Advocates also argue that antitrust law needs to be reformed, as it exposes independent contractors to liability if they join collectively to negotiate the price of their labor. And they contend that the Protecting the Right to Organize (PRO) Act, which was introduced in Congress earlier this year, would deliver a much needed update to labor law. If passed, the legislation would be significant for independent contractors; it would allow them to form unions.
Alternative modes of organizing
Despite the legal and logistical barriers to organizing, independent contractors in recent years have built coalitions to improve working conditions in specific sectors. Though these groups are not formally recognized unions under the NLRA.

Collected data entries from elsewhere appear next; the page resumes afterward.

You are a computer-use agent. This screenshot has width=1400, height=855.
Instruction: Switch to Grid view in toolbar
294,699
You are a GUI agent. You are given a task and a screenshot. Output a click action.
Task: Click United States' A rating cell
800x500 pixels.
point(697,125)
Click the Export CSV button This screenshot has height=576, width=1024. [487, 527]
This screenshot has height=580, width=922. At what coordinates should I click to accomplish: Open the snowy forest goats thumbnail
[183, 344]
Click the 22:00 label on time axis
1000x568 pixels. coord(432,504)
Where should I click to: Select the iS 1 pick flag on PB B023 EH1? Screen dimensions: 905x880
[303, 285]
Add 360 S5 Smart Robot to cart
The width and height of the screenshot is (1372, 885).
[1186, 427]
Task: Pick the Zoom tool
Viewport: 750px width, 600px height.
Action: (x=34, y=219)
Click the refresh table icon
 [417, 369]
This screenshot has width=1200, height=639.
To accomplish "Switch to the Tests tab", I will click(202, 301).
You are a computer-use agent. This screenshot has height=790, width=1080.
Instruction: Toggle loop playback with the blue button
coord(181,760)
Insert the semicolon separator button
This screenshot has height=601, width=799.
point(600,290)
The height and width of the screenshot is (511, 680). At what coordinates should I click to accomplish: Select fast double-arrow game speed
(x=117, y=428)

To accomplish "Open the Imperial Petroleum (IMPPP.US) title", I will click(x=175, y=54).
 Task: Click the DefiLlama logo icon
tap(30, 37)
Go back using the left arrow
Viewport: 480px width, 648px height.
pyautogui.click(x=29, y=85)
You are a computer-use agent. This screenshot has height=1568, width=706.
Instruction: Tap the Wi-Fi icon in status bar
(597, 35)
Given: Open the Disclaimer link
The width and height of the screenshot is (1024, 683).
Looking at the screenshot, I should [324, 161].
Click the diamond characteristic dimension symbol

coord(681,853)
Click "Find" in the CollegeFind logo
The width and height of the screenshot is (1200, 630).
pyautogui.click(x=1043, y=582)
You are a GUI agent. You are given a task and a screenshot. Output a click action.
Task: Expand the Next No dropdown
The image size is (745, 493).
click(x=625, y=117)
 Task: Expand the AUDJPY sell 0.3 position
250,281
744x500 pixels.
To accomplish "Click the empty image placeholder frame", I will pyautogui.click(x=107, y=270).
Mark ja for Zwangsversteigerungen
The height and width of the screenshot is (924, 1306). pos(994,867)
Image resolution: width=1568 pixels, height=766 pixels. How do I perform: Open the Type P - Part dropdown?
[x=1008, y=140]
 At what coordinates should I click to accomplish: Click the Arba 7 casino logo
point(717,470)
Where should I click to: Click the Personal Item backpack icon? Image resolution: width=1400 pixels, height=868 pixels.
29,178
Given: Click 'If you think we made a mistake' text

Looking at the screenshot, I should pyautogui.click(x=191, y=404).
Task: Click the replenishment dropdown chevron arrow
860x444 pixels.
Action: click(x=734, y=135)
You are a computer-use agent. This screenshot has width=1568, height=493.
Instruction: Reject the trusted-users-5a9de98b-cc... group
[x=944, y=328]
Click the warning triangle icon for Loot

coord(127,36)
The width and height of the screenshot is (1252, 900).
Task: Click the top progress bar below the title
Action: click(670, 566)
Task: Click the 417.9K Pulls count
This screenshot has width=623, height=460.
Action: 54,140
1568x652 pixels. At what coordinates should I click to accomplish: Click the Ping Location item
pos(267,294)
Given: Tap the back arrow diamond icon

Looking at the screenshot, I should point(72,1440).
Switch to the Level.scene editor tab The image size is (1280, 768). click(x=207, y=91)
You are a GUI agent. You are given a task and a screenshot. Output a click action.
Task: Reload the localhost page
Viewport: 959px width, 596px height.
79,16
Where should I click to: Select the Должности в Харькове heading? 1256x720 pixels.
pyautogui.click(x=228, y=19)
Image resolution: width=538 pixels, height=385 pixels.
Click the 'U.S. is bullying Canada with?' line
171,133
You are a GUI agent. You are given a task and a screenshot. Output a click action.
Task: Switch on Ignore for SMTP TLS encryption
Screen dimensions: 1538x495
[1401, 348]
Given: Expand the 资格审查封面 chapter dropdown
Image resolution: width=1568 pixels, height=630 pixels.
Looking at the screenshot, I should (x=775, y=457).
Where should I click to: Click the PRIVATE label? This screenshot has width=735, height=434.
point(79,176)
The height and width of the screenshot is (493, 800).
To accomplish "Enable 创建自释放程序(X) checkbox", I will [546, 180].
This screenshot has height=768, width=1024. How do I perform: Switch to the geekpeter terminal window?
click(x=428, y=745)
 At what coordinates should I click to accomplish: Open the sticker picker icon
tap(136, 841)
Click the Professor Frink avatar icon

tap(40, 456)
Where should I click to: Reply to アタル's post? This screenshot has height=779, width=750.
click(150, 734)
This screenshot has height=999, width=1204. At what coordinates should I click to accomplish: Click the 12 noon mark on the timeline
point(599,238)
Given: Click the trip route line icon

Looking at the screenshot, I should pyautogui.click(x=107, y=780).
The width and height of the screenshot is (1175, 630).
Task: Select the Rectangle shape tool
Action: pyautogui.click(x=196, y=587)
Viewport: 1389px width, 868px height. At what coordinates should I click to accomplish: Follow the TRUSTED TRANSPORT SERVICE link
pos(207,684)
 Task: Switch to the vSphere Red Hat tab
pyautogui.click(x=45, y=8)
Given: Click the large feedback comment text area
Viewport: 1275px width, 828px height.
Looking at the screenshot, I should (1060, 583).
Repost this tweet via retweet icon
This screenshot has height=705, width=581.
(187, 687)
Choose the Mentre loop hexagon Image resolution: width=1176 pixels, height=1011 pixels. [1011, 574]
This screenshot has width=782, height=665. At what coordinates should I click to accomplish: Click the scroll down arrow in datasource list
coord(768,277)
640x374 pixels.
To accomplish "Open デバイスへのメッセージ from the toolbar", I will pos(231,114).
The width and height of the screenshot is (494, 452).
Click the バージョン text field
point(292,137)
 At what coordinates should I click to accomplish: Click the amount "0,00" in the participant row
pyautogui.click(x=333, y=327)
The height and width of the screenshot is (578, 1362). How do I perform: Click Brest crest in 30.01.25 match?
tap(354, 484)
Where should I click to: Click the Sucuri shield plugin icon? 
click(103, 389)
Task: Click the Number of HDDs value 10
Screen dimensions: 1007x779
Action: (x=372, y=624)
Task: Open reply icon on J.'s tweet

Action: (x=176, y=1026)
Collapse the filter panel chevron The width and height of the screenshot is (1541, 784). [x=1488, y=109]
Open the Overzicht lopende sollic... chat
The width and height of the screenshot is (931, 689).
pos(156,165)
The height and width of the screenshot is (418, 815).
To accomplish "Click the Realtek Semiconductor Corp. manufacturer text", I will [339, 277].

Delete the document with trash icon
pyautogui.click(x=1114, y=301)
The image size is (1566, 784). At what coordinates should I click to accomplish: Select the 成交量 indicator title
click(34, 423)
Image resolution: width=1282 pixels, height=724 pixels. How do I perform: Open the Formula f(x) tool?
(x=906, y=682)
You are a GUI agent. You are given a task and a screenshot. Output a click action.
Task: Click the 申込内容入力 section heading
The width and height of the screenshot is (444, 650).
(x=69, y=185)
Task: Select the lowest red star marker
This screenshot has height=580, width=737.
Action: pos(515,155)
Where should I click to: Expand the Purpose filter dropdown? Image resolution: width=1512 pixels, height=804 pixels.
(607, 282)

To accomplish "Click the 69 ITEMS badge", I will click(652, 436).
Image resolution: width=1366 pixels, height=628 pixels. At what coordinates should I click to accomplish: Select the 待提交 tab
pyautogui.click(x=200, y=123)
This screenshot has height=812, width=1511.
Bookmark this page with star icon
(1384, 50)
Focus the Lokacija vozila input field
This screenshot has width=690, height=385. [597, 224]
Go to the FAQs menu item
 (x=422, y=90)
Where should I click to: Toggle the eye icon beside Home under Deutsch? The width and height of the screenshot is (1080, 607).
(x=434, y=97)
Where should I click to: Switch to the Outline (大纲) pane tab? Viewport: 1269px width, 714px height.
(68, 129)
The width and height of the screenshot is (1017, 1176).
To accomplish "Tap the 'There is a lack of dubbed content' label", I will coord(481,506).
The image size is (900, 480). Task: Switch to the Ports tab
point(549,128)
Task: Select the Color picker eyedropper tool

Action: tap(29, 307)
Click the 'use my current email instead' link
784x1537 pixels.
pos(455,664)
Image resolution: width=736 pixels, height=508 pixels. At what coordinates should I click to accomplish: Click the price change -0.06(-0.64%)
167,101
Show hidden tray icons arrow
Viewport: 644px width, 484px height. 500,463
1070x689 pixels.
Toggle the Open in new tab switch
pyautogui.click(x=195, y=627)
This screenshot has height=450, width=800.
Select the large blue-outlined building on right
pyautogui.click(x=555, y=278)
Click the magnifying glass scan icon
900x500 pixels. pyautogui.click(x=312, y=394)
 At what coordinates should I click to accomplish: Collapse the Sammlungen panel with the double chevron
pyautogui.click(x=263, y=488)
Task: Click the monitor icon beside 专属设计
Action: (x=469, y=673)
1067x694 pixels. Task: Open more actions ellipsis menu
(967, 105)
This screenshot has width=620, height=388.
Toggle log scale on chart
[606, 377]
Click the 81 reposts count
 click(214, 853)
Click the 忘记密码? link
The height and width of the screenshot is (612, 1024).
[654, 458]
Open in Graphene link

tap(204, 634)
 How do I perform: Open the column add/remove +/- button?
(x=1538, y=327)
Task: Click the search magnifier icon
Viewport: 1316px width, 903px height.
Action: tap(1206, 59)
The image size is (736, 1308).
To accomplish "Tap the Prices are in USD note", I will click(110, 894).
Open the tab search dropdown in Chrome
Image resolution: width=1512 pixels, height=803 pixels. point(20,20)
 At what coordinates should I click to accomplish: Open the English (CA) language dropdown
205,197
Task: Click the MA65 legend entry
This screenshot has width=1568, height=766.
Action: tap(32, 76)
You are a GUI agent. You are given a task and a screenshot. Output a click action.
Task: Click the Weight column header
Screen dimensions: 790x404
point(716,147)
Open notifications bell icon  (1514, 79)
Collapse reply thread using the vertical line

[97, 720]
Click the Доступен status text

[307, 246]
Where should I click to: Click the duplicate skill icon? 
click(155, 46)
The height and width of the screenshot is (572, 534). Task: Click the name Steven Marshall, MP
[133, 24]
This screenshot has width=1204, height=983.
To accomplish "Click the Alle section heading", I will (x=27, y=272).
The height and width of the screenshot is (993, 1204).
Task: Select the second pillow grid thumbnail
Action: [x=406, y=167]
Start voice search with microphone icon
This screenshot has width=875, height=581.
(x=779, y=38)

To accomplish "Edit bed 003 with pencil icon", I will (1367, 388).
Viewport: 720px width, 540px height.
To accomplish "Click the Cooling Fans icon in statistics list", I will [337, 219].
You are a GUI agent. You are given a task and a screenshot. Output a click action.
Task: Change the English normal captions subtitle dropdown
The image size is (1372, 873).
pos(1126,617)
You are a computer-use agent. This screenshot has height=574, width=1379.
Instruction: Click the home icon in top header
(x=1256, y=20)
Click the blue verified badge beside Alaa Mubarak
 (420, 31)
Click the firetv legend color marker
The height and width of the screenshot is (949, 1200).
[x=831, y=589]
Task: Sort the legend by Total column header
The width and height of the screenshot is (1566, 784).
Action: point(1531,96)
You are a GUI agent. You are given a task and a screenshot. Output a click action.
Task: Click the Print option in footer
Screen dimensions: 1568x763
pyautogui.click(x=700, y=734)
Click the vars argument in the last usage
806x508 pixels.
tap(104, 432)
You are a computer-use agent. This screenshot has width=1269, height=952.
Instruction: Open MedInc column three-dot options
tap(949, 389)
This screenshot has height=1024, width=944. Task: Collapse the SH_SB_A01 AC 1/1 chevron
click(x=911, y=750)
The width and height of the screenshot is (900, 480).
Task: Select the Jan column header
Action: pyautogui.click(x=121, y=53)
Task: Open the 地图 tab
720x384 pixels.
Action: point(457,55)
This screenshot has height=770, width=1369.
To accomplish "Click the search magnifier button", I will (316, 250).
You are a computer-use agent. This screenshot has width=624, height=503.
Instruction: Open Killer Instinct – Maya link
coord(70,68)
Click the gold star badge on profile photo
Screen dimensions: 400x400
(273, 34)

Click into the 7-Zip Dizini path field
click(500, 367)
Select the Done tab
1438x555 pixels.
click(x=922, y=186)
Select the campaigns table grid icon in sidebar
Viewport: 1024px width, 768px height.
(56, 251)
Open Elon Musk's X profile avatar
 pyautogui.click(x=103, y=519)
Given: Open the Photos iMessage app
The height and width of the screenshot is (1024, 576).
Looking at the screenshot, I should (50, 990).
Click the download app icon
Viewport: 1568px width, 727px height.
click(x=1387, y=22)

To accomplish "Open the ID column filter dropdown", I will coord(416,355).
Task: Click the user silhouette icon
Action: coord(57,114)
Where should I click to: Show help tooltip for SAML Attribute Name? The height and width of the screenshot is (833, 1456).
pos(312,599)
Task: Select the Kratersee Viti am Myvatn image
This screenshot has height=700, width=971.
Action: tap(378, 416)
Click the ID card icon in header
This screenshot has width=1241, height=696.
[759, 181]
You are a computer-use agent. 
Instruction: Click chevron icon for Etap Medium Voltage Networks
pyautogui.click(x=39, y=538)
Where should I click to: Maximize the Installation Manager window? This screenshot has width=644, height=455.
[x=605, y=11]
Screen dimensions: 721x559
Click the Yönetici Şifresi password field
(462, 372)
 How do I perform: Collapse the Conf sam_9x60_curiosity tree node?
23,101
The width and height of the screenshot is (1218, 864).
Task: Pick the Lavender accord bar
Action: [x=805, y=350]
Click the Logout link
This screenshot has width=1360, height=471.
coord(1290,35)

Among them are the Gig Worker’s Collective, which advocates for better pay and treatment for all gig workers and helps coordinate protests and other collective actions. Rideshare Drivers United has organized workers across multiple platforms (PDF), including Uber and Lyft, in California. Google employees and contractors formed a minority union, which allows independent workers to join, although it can’t negotiate a contract with management. And other groups, such as the National Domestic Workers Alliance, have won major campaigns to change state and municipal laws to strengthen labor standards for domestic workers.
Union wage premium and other benefits
If independent contractors were permitted to form unions, labor advocates say it could provide contractors collective bargaining power to challenge worker misclassification, seek better wages, and gain essential benefits and protections.
Research shows unions generate wage premiums for workers in unions, compared with nonunion counterparts, with men and low-wage workers (PDF) reaping larger premiums than other workers. A recent Reuters analysis of retail wages shows the weekly wage gap between unionized and nonunionized workers increased from nearly $20 in 2013 to more than $50 in 2019. Union wage increases also have spillover effects for nonunion employees, improving wages and benefits and setting higher labor standards.
Policy outlook
At the federal level, the PRO Act offers the most comprehensive reform of labor laws, including giving independent workers the right to form unions. Despite passage in the House of Representatives, chances of the act becoming law in its original form are slim.
States and municipalities have focused more on strengthening worker classification laws and antidiscrimination and wage protections for independent workers, rather than policies to facilitate organizing. California’s AB5, for example, makes it harder for employers to misclassify employers as contractors, although industry-backed exemptions threaten to weaken the law’s power. In 2015, the City of Seattle passed an ordinance allowing Uber and Lyft drivers to collectively bargain, but it was mired in litigation and never implemented. Under a new Seattle city policy, rideshare drivers must be paid the local minimum wage and receive benefits and compensation for expenses, and they can contest deactivation and other issues through a new driver resolution center.
Gig and independent workers will continue to be an important and growing segment of the US workforce. Labor laws will need to adapt to give these workers greater voice and power to change their circumstances and gain the protections and benefits all workers—regardless of their employment status—need and deserve.